Quando se alega a verdade de um
mentor,digamos,busca-se a intocabilidade,o poder,porque em princípio e sempre a
relação é de questionamento,pois sem isso não haveria filosofia,bem como
qualquer saber.Não haveria tempo,passo seguinte.
Por mais genial que seja um autor está sujeito a
erros e é um direito e uma necessidade questioná-lo.
Nas escolas e nas universidades,até mais ou menos o
mestrado,não se admite a discussão,para manter a relação de autoridade
professor/aluno.É uma exigência de disciplina,mas não é verdade que tal
assertiva garanta a veracidade e a importância
do conhecimento,e a sua manipulação ideológica como consciência falsa do
mundo pode estar presente.
Por isso sempre defendi e sempre pratiquei a
necessidade ,em qualquer tempo,da discussão,do questionamento,desde o jardim de
infância,porque só assim evitam-se estes perigos que rondam a produção do
conhecimento.
“Da discussão nasce a luz” já dizia Goethe e o conhecimento
não pode,como quis São Tomás,ser paralisado,porque o tempo não é paralisável e
a realidade social e natural se modifica e parece infinitamente observável.
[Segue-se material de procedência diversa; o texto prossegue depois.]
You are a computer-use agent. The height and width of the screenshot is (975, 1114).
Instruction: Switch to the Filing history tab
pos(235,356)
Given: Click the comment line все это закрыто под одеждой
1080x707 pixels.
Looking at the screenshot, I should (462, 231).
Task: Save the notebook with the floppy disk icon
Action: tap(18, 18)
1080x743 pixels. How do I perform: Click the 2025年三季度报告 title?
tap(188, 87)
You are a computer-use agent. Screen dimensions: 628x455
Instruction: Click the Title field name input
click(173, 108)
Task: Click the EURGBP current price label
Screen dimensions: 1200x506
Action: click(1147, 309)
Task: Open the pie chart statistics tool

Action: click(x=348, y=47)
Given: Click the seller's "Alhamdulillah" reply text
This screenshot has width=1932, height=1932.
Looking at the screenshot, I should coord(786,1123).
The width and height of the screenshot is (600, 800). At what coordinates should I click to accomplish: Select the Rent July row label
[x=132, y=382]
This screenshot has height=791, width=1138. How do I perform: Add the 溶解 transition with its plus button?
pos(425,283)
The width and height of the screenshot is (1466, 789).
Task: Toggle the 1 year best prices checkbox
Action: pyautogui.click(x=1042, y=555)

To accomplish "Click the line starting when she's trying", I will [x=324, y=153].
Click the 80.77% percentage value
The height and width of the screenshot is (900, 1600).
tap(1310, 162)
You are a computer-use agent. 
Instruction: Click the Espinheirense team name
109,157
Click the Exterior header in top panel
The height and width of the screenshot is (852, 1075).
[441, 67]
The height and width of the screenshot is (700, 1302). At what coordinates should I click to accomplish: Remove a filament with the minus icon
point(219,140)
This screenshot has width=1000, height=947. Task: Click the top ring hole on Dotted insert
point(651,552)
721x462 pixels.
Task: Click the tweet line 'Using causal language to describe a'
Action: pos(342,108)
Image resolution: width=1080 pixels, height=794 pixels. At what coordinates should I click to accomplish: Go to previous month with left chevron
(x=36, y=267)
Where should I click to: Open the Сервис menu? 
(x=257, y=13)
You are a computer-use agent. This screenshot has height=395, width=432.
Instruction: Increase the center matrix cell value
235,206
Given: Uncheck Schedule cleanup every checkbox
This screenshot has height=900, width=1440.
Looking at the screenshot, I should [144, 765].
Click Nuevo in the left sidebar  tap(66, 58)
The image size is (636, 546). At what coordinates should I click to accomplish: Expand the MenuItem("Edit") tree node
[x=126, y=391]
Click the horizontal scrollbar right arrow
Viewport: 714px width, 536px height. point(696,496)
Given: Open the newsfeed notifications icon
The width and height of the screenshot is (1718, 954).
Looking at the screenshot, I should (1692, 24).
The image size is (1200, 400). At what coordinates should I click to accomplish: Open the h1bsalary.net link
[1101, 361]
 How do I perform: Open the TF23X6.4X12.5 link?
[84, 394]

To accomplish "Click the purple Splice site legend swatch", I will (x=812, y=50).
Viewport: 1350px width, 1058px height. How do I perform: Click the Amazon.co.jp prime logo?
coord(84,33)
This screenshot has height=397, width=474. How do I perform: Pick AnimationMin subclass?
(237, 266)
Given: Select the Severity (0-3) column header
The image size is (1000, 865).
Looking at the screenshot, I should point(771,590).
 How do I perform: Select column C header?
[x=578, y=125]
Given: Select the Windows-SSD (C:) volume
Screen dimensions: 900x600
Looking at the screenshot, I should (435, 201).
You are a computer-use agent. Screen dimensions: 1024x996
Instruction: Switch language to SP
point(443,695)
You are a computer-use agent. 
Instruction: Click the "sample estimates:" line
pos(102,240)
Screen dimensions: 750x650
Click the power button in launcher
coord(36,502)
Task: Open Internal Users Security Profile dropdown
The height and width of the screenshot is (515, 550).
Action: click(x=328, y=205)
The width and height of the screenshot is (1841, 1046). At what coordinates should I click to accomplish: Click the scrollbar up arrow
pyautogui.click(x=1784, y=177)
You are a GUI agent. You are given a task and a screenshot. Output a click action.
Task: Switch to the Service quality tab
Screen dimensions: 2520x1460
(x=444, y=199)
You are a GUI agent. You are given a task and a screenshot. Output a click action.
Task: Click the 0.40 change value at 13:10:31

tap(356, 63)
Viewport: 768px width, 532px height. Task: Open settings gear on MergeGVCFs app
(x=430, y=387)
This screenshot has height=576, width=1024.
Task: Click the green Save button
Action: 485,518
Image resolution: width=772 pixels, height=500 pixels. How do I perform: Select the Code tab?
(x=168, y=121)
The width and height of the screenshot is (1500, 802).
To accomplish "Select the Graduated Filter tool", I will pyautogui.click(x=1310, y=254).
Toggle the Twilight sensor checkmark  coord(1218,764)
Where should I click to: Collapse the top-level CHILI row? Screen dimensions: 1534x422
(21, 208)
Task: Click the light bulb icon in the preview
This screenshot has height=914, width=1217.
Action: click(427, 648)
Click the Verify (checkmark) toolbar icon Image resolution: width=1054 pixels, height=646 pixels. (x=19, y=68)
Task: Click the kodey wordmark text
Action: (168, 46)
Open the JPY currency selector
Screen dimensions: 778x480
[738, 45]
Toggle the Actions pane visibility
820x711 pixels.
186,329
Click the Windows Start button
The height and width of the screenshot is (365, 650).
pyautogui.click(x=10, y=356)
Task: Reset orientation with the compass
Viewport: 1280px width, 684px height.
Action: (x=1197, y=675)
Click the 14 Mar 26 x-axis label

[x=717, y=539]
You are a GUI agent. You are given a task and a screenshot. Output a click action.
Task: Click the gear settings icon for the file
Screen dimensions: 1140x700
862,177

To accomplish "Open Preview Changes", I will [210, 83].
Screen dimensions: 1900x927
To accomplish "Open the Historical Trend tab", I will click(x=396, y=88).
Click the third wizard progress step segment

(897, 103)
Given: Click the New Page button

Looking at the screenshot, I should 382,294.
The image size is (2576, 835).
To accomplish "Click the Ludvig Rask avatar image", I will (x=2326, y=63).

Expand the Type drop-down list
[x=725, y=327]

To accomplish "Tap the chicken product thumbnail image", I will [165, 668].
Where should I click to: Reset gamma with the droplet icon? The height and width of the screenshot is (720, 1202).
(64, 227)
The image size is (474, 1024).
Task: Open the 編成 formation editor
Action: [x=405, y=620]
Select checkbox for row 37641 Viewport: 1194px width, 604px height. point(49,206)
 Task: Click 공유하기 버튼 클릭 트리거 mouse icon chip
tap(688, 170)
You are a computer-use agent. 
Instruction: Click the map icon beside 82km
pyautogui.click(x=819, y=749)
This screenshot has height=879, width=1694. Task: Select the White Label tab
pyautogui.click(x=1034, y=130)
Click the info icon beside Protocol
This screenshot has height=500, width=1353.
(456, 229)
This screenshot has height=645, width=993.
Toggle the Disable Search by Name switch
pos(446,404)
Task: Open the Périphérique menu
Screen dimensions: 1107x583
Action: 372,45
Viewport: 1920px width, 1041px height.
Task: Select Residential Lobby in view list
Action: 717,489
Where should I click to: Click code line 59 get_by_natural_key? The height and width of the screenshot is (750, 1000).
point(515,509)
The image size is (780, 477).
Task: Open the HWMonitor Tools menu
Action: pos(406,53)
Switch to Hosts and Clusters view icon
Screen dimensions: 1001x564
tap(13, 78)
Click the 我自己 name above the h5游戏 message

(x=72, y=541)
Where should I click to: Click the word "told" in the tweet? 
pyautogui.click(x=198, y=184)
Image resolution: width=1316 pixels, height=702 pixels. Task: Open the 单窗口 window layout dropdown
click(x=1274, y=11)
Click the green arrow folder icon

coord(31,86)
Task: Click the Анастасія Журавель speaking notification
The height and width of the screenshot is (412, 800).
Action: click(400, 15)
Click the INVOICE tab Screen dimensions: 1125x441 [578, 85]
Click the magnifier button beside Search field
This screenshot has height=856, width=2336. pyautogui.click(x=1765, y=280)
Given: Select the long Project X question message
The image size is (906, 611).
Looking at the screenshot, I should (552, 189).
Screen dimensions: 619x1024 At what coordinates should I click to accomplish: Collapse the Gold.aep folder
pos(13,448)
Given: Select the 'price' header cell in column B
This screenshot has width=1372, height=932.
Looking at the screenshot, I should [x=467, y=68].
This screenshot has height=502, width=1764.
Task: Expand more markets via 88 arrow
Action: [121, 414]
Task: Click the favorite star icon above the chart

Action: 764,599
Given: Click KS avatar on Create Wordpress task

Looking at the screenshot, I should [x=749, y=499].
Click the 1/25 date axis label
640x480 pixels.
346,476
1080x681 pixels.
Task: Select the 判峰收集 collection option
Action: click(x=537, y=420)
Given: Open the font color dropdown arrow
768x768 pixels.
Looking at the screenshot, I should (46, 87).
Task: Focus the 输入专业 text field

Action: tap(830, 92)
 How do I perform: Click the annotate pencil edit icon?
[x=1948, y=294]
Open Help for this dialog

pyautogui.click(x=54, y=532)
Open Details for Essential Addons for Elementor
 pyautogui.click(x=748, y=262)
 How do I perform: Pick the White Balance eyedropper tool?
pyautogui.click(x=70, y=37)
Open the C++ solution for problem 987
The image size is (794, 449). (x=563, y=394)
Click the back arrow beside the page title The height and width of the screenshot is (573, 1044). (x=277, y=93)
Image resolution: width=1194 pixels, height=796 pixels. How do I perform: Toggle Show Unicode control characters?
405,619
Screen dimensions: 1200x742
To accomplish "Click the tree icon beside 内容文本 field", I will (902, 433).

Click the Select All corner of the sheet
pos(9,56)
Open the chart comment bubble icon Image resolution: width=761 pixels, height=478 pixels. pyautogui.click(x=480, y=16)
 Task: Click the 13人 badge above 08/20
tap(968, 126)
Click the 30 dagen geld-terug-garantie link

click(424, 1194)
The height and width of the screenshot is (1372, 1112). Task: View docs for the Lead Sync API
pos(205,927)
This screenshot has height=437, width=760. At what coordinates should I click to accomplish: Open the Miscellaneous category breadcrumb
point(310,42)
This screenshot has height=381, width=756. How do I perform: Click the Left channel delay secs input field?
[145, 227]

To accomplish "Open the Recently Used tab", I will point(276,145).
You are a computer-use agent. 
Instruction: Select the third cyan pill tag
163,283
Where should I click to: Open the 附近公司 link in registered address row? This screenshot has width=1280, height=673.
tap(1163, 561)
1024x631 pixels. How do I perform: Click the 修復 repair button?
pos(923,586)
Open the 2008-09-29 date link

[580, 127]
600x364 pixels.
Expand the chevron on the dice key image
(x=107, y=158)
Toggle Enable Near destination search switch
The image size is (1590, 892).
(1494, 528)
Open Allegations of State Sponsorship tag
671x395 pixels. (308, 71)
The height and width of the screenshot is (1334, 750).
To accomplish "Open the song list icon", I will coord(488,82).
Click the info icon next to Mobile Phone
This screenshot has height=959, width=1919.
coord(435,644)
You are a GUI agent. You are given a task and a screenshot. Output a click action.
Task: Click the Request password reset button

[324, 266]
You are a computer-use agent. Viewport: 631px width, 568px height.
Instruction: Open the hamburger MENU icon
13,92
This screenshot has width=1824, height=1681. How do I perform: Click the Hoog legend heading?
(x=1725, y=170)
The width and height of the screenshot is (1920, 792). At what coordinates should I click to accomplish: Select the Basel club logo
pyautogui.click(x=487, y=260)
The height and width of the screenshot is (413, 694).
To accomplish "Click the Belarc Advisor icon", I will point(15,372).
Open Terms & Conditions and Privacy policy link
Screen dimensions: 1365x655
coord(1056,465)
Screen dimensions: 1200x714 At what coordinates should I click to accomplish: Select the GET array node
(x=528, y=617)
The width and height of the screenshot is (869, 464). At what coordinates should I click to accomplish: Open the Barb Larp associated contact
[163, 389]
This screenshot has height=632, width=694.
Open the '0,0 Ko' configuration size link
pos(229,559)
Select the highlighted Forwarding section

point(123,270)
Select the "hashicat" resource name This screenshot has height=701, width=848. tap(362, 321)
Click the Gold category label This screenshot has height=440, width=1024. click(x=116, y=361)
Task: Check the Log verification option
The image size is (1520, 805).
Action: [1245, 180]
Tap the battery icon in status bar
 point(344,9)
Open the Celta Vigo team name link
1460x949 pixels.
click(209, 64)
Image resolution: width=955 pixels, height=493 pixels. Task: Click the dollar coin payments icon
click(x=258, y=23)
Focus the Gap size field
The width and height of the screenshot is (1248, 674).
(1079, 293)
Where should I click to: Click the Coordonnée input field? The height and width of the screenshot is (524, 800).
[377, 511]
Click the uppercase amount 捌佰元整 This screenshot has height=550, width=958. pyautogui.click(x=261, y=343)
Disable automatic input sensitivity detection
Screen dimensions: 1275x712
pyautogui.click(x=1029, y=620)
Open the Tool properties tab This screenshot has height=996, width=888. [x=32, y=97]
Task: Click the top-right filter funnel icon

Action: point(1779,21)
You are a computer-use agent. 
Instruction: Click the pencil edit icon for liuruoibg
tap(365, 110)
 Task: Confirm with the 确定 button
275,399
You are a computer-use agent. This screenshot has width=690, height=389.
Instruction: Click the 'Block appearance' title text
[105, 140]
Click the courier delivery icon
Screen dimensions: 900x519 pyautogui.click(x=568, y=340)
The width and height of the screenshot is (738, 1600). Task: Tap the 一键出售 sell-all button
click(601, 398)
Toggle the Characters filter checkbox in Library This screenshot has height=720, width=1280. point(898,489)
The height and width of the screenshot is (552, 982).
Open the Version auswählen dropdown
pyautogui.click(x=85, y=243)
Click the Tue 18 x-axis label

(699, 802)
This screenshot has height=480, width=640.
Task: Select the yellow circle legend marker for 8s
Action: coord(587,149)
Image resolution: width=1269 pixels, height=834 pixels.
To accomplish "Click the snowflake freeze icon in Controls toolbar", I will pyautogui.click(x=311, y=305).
Esta última lição foi dada ao positivismo de
Comte,outra formulação ideológica,quando ele afirma que só aquilo que podia ser
observado era objeto de ciência.O átomo e sua comprovação puseram por terra
este erro.
Newton errou ao dizer que “ matéria atrai matéria
na razão direta das massas e no inverso do quadrado das distâncias”,porque
Leibniz contestara,dizendo serem o espaço e o tempo
relativos,relacionados.Porque não é “ quadrado da distância,mas da massa ,como
provaram Lorentz e Einstein.
Sobre Marx eu já falei,mas é importante ressaltar
esta passagem do tempo e reconhecer a errância humana(Nietzsche)em todos,não só
os filósofos.
David Hume pode ser fonte de muitos pensadores,em
sua obra toda,mas o decisivo é um único trecho do “ Tratado do Entendimento
Humano”,que influenciou Kant,tirando-o do seu “ sono dogmático”.Neste mesmo
Tratado Hume afirma que Locke não tem mais importância e realmente,Locke só é
reconhecido nos dias atuais pelo segundo
“ Tratado do governo civil” que serviu de base à Independência dos
Estados Unidos e pelo reconhecimento da empiria no pensamento de Kant,que une
Hume a Locke(ironia).
O próprio Kant,na sua “ Crítica da Razão Pura”
propõe uma revitalização impossível da metafísica,mas esta foi superada por ele
mesmo,que atirou no que viu e acertou no que não viu.
Não há tanta distância assim entre o passado e o
futuro,entre o professor e o aluno,entre o filósofo e o comentador.